Many of the questions that I have seen in the chat platform were about:

  • Can an AI take over the world? Can it be dangerous? Can it have a will to survive and replace humans?
    • I mostly answered this with “no”, but that it can be used for harmful purposes by people. I typically focused on the aspect that computer systems (including “AIs”) are tools that are used by people. That seems to be something that is not really something that is general knowledge. I knew that this opinion/fear exists, but it seemed to really be wide spread.
  • Are you an AI?
    • I tried to briefly explain the Turing test.
  • How does an AI work?
    • I never answered this question because other’s were always quicker, and I was quite happy about this. The explanations by other people were mostly focusing on supervised learning but did not include reinforcement learning, crowdsourcing, or pretraining of models. That would of course also have been totally out of scope.
  • Why is it difficult to understand how an AI works?
    • I tried to answer that this is not a conceptual issue, but more of a challenge to deal with a complex system.

What I would like to know more is - how have the teachers been prepared, and were they instructed to prepare their students. My impression was that there were huge differences in preparation, both quality and quantity. I think it would be great if the students would know about in advance to whom they are talking - and I’d also like to know more about the students in advance. I will ask the organizers about that and update this post when I receive an answer.

Synchronous Chat

This was an interesting experience, with the synchronous chat. It felt a bit old-fashioned, without emojis, avatars, or direct messages. The threading was also quite basic; perhaps a more hierarchical presentation of the chat would have been a good idea. However, the advantage of a linear chat was that it was easy to understand, and the moderator sometimes paused the questions such that the researchers were able to answer. One feature that I really liked was that, after typing a specific number of characters, the window turned red. A very intuitive way to tell me to keep my answer short.

I was not too happy with the teachers in the chat rooms. One teacher answered in one situation that “even his children” were able to recognize a specific property of an AI. I found that patronizing, and it reminded me what I did not like about school. Another teacher was apologizing for the behaviour of a child, who “tried to be funny”. Come on - what’s wrong with being funny?

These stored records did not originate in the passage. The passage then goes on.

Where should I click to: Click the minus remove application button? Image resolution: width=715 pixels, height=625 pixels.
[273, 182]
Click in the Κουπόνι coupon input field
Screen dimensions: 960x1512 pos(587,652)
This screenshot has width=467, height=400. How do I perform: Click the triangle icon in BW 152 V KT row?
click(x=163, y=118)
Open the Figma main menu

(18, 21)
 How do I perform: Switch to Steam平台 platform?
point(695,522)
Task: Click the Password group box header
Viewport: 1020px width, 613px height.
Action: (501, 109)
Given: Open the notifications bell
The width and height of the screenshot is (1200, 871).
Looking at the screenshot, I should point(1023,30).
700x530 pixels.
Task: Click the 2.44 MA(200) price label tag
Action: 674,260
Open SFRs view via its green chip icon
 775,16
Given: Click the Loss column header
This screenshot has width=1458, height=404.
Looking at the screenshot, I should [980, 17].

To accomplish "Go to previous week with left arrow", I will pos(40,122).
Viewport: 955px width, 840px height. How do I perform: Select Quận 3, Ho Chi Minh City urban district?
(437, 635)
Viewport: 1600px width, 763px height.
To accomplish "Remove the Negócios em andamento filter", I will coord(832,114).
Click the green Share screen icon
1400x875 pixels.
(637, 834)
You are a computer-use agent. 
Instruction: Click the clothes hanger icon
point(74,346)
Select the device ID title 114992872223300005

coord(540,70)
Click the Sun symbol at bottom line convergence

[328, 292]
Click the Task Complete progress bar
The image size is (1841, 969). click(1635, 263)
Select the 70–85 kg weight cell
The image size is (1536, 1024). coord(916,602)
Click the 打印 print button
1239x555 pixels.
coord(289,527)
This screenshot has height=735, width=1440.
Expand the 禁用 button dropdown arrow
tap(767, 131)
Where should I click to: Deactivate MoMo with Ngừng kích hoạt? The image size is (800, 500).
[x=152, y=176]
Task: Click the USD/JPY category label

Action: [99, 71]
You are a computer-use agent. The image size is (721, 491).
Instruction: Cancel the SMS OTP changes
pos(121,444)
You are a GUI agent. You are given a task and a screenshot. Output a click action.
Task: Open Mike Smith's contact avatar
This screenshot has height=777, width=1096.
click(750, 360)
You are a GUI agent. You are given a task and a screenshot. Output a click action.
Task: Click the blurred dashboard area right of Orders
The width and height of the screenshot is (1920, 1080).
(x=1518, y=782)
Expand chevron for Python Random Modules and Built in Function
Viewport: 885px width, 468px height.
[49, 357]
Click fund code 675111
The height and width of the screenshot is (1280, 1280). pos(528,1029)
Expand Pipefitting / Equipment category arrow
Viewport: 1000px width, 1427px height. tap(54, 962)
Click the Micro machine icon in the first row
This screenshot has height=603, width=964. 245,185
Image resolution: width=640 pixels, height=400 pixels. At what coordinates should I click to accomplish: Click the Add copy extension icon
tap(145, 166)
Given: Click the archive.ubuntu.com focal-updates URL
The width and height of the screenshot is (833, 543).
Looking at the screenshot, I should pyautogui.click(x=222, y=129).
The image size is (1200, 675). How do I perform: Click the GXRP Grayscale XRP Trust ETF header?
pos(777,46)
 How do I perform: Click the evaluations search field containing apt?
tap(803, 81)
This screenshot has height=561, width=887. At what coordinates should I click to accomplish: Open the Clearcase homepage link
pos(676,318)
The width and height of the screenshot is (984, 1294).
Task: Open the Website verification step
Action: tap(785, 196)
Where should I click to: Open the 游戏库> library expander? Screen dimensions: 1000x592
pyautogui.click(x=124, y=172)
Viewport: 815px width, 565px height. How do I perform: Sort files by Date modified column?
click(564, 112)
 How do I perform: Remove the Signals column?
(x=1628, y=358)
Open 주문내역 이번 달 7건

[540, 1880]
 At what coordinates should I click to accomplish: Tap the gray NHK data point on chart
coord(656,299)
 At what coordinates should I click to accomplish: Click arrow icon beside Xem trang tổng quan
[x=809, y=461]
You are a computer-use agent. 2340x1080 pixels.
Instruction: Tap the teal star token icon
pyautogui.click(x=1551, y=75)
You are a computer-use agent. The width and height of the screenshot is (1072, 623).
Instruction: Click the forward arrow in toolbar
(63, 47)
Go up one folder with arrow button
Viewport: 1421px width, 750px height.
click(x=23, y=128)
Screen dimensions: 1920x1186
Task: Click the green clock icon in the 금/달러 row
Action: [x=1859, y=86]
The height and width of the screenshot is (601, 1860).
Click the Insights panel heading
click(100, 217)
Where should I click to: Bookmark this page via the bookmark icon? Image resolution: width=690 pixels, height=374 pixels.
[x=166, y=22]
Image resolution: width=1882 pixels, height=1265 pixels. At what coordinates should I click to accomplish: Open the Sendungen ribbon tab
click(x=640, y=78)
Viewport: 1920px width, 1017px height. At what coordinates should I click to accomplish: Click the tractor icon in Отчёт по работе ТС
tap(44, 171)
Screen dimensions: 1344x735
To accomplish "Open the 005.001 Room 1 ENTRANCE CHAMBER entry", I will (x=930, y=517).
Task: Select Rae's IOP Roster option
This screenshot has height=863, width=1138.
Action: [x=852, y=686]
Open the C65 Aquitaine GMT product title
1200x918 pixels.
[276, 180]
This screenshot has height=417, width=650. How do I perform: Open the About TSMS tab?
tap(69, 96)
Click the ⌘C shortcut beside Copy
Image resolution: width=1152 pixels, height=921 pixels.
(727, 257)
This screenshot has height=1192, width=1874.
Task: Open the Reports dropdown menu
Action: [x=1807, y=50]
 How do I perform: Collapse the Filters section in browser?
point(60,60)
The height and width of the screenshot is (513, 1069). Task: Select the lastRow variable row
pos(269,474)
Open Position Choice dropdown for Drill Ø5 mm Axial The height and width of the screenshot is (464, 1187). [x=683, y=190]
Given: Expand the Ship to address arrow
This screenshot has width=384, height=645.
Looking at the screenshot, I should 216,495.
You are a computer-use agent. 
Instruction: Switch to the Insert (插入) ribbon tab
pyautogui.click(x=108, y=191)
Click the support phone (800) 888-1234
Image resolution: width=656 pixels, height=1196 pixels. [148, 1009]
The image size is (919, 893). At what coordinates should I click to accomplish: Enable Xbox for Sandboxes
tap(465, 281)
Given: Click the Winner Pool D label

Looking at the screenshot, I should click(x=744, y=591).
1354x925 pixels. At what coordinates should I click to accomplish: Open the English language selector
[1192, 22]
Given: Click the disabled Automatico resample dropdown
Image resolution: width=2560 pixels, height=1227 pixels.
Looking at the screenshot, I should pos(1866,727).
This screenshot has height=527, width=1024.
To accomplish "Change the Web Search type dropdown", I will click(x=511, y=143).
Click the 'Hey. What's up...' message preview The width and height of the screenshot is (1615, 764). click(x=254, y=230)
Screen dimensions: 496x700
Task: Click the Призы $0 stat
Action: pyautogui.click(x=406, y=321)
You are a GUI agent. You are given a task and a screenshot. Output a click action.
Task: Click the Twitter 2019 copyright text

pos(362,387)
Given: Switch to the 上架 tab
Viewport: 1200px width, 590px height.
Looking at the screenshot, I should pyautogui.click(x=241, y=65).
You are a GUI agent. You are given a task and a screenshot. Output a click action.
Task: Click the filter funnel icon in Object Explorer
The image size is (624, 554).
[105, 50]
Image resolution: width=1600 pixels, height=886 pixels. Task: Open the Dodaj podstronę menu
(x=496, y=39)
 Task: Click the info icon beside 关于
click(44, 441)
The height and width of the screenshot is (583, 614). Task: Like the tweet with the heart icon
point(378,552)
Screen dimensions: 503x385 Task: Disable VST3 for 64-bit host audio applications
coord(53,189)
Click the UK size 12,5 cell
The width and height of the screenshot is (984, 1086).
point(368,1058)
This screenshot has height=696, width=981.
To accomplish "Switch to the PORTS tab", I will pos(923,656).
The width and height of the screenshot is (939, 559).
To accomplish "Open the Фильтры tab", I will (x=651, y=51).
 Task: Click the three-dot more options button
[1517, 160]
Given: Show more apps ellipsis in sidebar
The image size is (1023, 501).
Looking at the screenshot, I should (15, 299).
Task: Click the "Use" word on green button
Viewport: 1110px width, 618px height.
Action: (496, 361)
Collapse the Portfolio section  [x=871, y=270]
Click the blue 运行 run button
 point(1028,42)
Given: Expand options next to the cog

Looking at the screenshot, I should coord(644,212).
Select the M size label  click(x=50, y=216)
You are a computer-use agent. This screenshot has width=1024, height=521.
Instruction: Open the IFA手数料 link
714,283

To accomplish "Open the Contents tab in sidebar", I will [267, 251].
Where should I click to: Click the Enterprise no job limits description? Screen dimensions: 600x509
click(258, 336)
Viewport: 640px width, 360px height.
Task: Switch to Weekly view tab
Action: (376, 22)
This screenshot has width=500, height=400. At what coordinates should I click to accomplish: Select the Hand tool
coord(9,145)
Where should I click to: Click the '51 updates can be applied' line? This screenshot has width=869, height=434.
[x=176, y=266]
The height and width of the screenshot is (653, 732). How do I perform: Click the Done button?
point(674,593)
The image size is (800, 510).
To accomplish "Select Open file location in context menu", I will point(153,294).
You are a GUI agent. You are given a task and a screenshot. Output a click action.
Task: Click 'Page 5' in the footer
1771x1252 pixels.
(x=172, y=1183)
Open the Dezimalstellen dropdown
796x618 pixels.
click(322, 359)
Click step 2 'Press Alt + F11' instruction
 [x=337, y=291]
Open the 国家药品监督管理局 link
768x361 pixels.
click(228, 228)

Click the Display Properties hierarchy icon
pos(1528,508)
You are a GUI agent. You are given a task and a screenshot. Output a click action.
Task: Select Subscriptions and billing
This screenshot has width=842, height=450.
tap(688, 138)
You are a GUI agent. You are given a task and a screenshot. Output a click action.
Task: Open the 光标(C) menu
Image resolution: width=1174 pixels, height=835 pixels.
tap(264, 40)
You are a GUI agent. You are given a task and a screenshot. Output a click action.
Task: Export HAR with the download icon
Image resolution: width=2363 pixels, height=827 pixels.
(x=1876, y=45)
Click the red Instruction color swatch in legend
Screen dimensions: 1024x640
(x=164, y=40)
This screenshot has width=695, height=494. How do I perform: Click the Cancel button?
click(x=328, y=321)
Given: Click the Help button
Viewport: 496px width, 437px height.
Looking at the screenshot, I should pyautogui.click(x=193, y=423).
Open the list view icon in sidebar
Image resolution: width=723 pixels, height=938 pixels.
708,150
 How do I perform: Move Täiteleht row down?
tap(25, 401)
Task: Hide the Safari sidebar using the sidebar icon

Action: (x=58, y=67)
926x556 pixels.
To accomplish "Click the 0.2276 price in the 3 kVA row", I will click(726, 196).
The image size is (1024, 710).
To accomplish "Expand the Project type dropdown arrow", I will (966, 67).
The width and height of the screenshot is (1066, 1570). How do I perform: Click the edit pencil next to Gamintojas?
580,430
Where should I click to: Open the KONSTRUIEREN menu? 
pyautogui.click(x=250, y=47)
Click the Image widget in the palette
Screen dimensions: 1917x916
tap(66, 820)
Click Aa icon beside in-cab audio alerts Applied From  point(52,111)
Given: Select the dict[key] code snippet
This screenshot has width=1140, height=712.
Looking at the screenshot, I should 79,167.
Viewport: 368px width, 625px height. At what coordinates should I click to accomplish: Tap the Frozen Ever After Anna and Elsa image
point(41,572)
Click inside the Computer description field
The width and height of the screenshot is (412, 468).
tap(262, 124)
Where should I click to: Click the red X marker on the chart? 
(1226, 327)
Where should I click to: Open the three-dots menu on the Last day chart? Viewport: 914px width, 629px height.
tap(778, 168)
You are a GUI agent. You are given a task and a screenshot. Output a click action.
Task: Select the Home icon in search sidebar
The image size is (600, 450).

Altogether, the chats could have been a bit longer. They were limited to 30 minutes, which was barely enough. There was also no real dialogue. The school children shot their questions and we tried to answer as quickly as we could. I think that smaller groups could have also helped.

Asynchronous Questions

This feature was also used a lot! I, personally, however, did not like it too much. I was always late; when I clicked on a question for which I received an notification, there were already tons of answers. Perhaps this could be structured more in a debate mode, where diverse answers could be grouped, and people can also answer to each other. I’d also like to be able to ask a question to the person who asked; for clarification. But I see that such forum style would make things much more complicated. Perhaps that was just my own perception. I liked the chats more.

Summary

Altogether, I must say that participating in I-am-a-scientist was a great experience. If you, as a researcher, have the chance to do that, I can only recommend it. It helps to think about the own work and the impact it has on other people.